[Listing for locating words and elements]
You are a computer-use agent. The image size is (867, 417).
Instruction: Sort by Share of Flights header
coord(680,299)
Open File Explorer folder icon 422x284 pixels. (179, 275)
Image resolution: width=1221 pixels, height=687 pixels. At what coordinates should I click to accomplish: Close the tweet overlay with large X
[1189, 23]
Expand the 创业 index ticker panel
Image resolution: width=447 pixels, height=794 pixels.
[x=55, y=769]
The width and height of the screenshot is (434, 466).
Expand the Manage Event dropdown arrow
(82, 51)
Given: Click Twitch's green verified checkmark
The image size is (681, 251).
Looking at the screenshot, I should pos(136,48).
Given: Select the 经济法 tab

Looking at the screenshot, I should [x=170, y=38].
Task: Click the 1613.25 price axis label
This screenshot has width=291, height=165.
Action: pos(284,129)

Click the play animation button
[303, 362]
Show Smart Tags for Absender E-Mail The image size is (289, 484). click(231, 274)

...

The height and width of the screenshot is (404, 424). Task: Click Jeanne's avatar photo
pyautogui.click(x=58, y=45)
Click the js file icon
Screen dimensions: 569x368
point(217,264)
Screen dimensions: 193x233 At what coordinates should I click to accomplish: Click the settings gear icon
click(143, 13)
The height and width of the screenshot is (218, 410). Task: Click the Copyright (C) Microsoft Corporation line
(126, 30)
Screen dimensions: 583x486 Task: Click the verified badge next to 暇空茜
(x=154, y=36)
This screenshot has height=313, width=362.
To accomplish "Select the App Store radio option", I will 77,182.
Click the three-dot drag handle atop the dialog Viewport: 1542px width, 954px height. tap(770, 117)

* [Work to do]: Render the listing, everything from the line containing "You are a computer-use" down to the line containing "Show Smart Tags", as a two-column CSV with the header entry,location. Give one row per entry: put its text in the entry column and its answer in the location column, with each field quoted and any line breaks replaced by spaces.

* [Full answer]:
entry,location
"You are a computer-use agent. The image size is (867, 417). Instruction: Sort by Share of Flights header","coord(680,299)"
"Open File Explorer folder icon 422x284 pixels.","(179, 275)"
"Image resolution: width=1221 pixels, height=687 pixels. At what coordinates should I click to accomplish: Close the tweet overlay with large X","[1189, 23]"
"Expand the 创业 index ticker panel Image resolution: width=447 pixels, height=794 pixels.","[x=55, y=769]"
"The width and height of the screenshot is (434, 466). Expand the Manage Event dropdown arrow","(82, 51)"
"Given: Click Twitch's green verified checkmark The image size is (681, 251).","Looking at the screenshot, I should pos(136,48)."
"Given: Select the 经济法 tab","Looking at the screenshot, I should [x=170, y=38]."
"Task: Click the 1613.25 price axis label This screenshot has width=291, height=165.","Action: pos(284,129)"
"Click the play animation button","[303, 362]"
"Show Smart Tags for Absender E-Mail The image size is (289, 484).","click(231, 274)"